The first question is: is it a bad idea to approach her directly to talk about it? Should I bring it up with the department office, or the department head, instead? I figured it would be better to talk to her in person, rather than flag it up with the department, as it's not technically their business, and maybe it could get her into trouble. But I'd appreciate advice on this all the same.

The second question is: if I do talk to her about her teaching style, what's the best way to go about it? I was considering visiting during her office hours with 2 or 3 other students, and trying to explain why we're having issues with her teaching style. Again, if you think there's a better way, or would strongly advise against this, please let me know.


4 Answers 4


I disagree that you should instantly resort to official channels. As an adult, in any environment, when you disagree with someone, or someone's methods or attitude, it is only fair to first allow the person you take exception with to know what they might be doing which upsets or discourages others.

As your teacher keeps asking questions, she is clearly interested in an interactive class, and probably wonders why feedback dies down. If you tell her courteously during office hours that some are intimidated by the way she formulates her corrections, she quite possibly appreciates that you let her know. Tell her to give feedback with a smile, to thank people for chiming in, and to maybe help the person when answering by letting them discover their error themselves ("You said X; but in this context, what about Y?" or such). If she doesn't change anything after meeting her, or it is clear she resents you for bringing this up, you can always escalate up the ladder.

Concern is mentioned that this could lead to retaliation after you politely make constructive suggestions.
As said above, I doubt that; and if she would retaliate, this is against all sort of regulations. This would endanger her standing at the university. You can never exclude the possibility, but if you don't stand up for yourself, and your classmates, now, when will you learn to? You will face similar disagreements throughout your career, and want to be prepared for it.

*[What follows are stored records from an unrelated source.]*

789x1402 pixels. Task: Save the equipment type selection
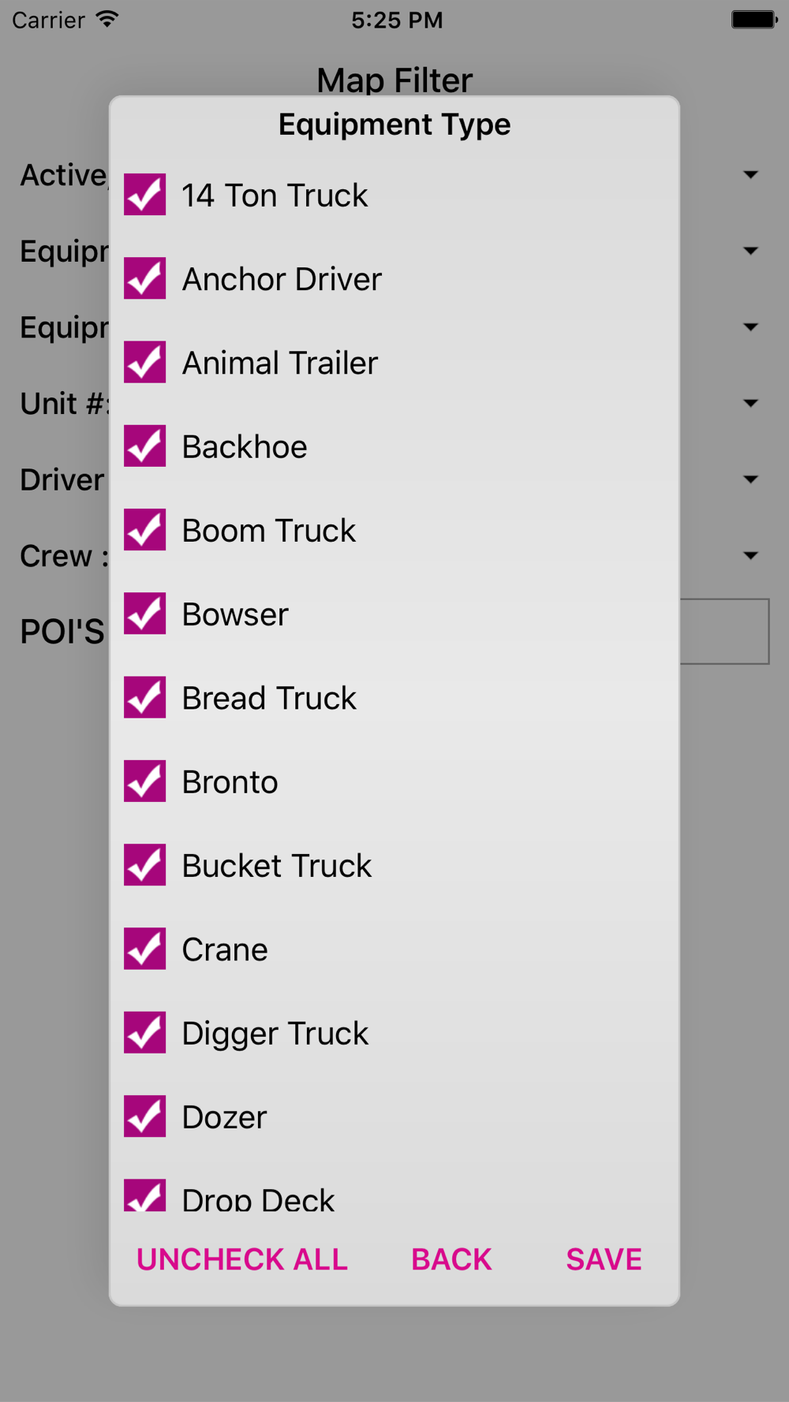coord(604,1259)
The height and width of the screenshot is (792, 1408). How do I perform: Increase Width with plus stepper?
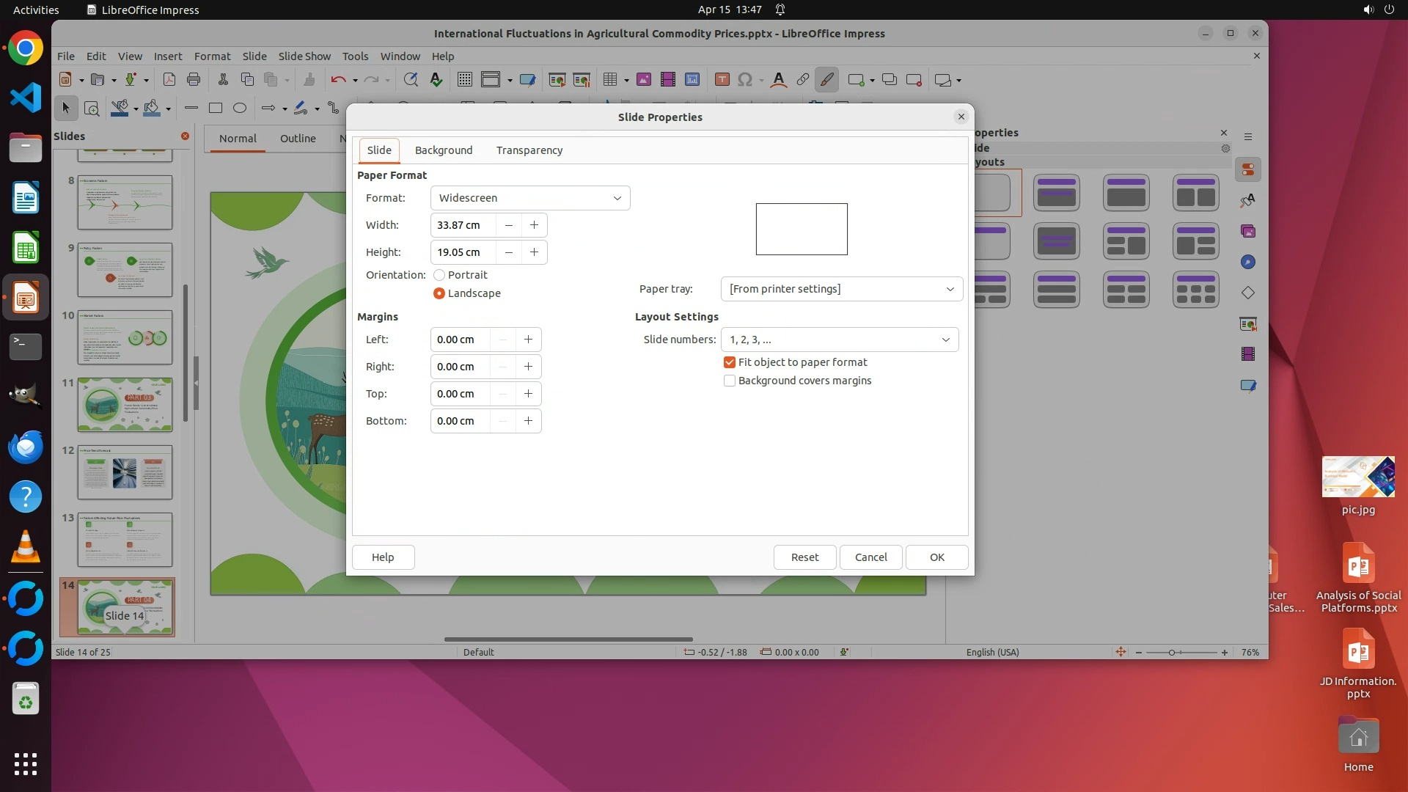coord(535,225)
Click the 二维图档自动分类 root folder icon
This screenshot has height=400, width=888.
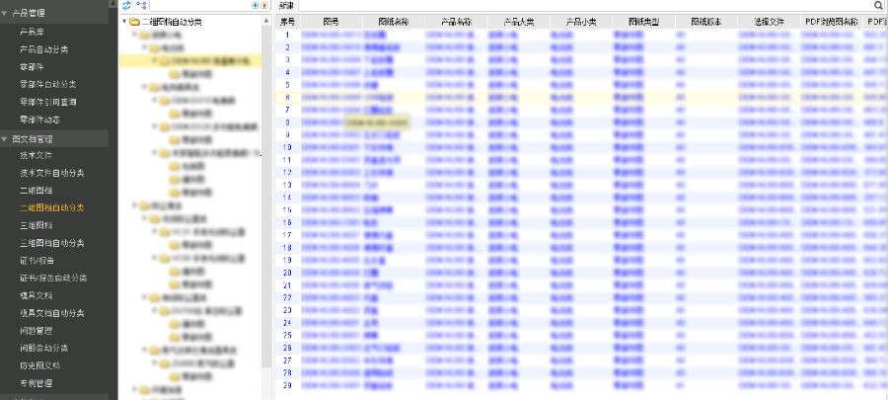pyautogui.click(x=134, y=21)
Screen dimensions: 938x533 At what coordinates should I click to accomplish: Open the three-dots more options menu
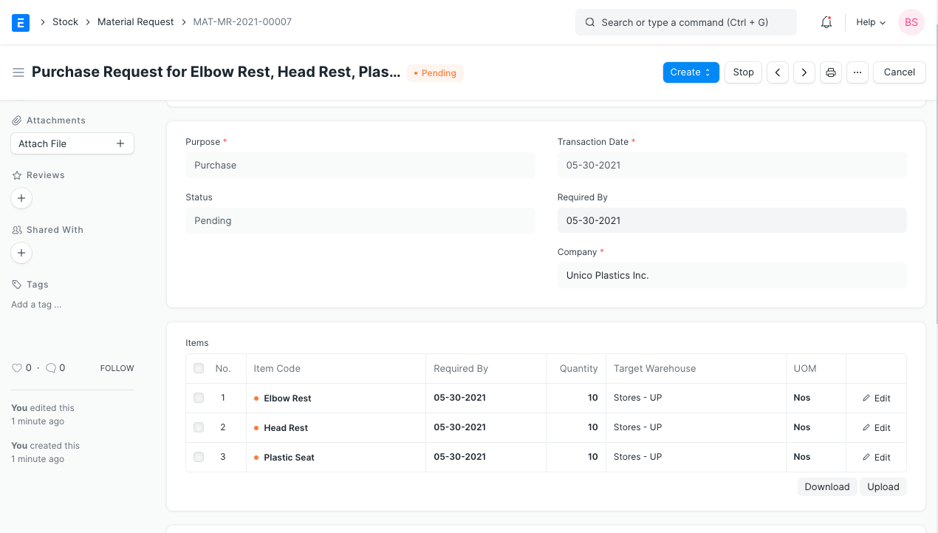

This applies particularly when your teacher is still working on tenure. Those many years are fairly brutal even under good circumstances. There is no need to have her summoned to her department head for something she isn't even aware of,

  • 4
    One way to minimise the chance of offending this teacher is, instead of criticising what she does, ask for what you'd like to happen instead. In this case, instead of asking the teacher not to interrupt students when they try to answer a question, the OP might say "I'm trying to get better at catching my own mistakes. To help me with that, when I answer a question and you notice I'm making a mistake, could you wait a few seconds to see if I spot the mistake myself?"
    – mhwombat
    Oct 15, 2015 at 17:21
  • @mhwombat: There are lots of good suggestions you could make - yours is certainly one. My main point is that making them is constructive, and probably helpful; just complaining anonymously not. :) Oct 15, 2015 at 17:24

I have been teaching for fifty years, and have always appreciated it if a student approached me in a friendly manner with a problem about some teaching method. It was really useful when the student was specific and described the effect on him or her-- e.g. "I would really like to contribute, but you very seldom call on me." In this case, it turned out that her seat was behind a big guy and I never saw her hand. Sometimes I simply said no: "I miss a lot of class. Could you put your lectures on E-campus?" I told her she was welcome to ask a friend to tape them, but no. It all depends on the student's attitude. And no one wants students to go to the dept. head first, including the dept. head. A good head is likely to say, "Have you discussed the matter with the instructor?"


I would say it is not necessarily a bad idea to speak to her yourself, but it is probably easier to bring it up through official channels. You shouldn't worry about "getting her into trouble". As a paying student you are entitled to good quality teaching. If you are the first to complain they may speak to her officially, or offer her training in teaching techniques, she would not be fired just because one student complained about her. If this has been an issue for some time then she really should face disciplinary action as she is not being a good teacher, therefore not doing her job.

At university level you should have some sort of system for feedback on your courses. This may only be taken formally at the end of a course, but you could find out who is in charge of this and try to speak to them about it.

At my university (in the UK) we have Student Representatives, an elected student from each year who has responsibility for communicating the concerns of students to the department, so I would bring it up with them first if you have one. We also have a member of academic staff who is appointed Head of Undergraduate Teaching (or Postgrad teaching, depending what level you are) who would be another point of contact for this kind of thing.

The advantage of going through these channels instead of speaking to the lecturer yourself is that she may be upset by negative feedback and by going through the department it will be anonymous, whereas she may take a personal dislike to you if you speak to her directly (this would be totally inappropriate of course, and she should not let it affect her professionally, but sometimes it is hard to control our emotions, hence why other channels are put in place).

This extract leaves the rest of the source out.